A simple Thompson embedding of Banyan network is shown in Fig. 4. Detailed analysis of Thompson embedding of Banyan isomorphic networks can be found in [7]. Using the Thompson model, the longest interconnect wire-length for stage i of Banyan network

can be estimated as  $4 \times 2^{i}$  Thompson grid. Different input/output connections have different interconnect data paths. The worst case bit energy of Banyan network (the longest interconnects a bit may travel) can be estimated using Eq. 5 below.

$$E_{bit_{Banyan}} = \sum_{i=0}^{n-1} q_i E_{B_{bit}} + 4 \sum_{i=0}^{n-1} 2^i E_{T_{bit}} + n E_{S_{bit}}$$
(5)

where  $N \ge 2$  and  $n \ge 1$ .  $q_i$  has the value of 0 or 1. When there is a contention at stage i,  $q_i$  is 1, otherwise it is 0. The value of  $q_i$  is determined by the contentions between packets on the interconnect.

#### 4.4 Batcher-Banyan Network

To solve the *interconnect contention* problem, the Batcher-Banyan network architecture is introduced, as shown in Fig. 8. It consists of a Batcher sorting network, followed by the Banyan network. After sorting network, each input-output connection will have its own dedicated path, therefore there is no *interconnect contention* [1].



Although Batcher-Banyan network solves the *interconnect contention* problem, it pays the price by increasing the number of stages between the inputs and outputs. It has total of  $\frac{1}{2}(log_2N)(log_2N + 1)$ stages, which will in turn increase the bit energy consumed on switches and interconnect wires.

The Thompson embedding of Batcher-Banyan is very similar to Banyan network, except it has more stages. The worst case bit energy for Batcher-Banyan network can be expressed in the following equation (Eq. 6).

$$E_{bit_{Batcher}} = 4 \sum_{j=0}^{n-1} \sum_{i=0}^{j} 2^{i} E_{T_{bit}} + 4 \sum_{i=0}^{n-1} 2^{i} E_{T_{bit}}$$
(6)

$$+\frac{1}{2}n(n+1)E_{SS_{bit}} + nE_{SB_{bit}}$$
(7)

where  $N \ge 4$  and  $n \ge 2$ . Because the sorting switch used in Batcher sorting network is different from the binary switch used in Banyan network. we denote  $E_{SS_{bit}}$  for the bit energy of sorting switches and  $E_{SB_{bit}}$  for the bit energy of binary switches.

### 5. BIT-ENERGY CALCULATION AND EX-PERIMENTS

In this paper, we present a framework to estimate switch fabric power consumption. The calculation and results are based on case studies. The accurate values of each parameter for a specific switch fabric implementation depend on particular circuit design techniques and technologies. However, the methodology introduced here can be applied in other cases.

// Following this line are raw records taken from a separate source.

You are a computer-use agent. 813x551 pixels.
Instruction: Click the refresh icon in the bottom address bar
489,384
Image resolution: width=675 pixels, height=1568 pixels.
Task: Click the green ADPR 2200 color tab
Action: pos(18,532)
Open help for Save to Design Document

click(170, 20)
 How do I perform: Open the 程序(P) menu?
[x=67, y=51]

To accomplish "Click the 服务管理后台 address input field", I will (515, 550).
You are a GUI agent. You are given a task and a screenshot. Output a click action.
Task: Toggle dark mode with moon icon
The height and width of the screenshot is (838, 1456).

#### 5.1 Bit Energy Calculation

#### 1. Bit energy of Node Switches

As discussed in Section 3, the bit energy of node switches is state-dependent, it depends on the presence or absence of the packets on other input ports. For a node switch with *n*-input ports, there are  $2^n$  different input vectors with different bit energy values. Normally switch fabrics with a large input/output ports are constructed from node switches with smaller number of degrees (2 × 2 or 4 × 4), therefore, the vector number  $2^n$  is not prohibitively large. In this paper, the bit energy is pre-calculated from Synopsys Power Compiler simulation. We build each of the node switches with 0.18µm libraries, apply different input vectors and calculate the average energy consumption on each bit. The circuits for each node switch range from a few hundred gates to 10K gates, therefore, the simulating time is very quick (tens of seconds, in most cases). The bit energy results for crossbar switches, the N-input MUXes, the Banyan binary switches, the Batcher sorting switches are listed in Table 1.

| Switch Fabric         | Input  | Bit              | Input  | Bit              |
|-----------------------|--------|------------------|--------|------------------|
| Architectures         | Vector | Energy           | Vector | Energy           |
|                       |        | $10^{-15} joule$ |        | $10^{-15} joule$ |
| Crossbar $1 \times 1$ | [0]    | 0                | [1]    | 220              |
| Banyan $2 \times 2$   | [0,0]  | 0                | [0,1]  | 1080             |
|                       | [1,0]  | 1080             | [1,1]  | 1821             |
| Batcher $2 \times 2$  | [0,0]  | 0                | [0,1]  | 1253             |
|                       | [1,0]  | 1253             | [1,1]  | 2025             |
| N-input MUX           | N = 4  | 431              |        |                  |
|                       | N = 8  | 782              |        |                  |
|                       | N = 16 | 1350             |        |                  |
|                       | N = 32 | 2515             |        |                  |

The input vectors for the  $2 \times 2$  switches in the above table indicate presence or absence of the packets on the corresponding input ports, e.g. [1,0] means only input port 0 has packet coming in. For the *N*-input MUXes, bit energy values are very close among different input vectors, but they increase with the number of inputs *N*, as shown in the table.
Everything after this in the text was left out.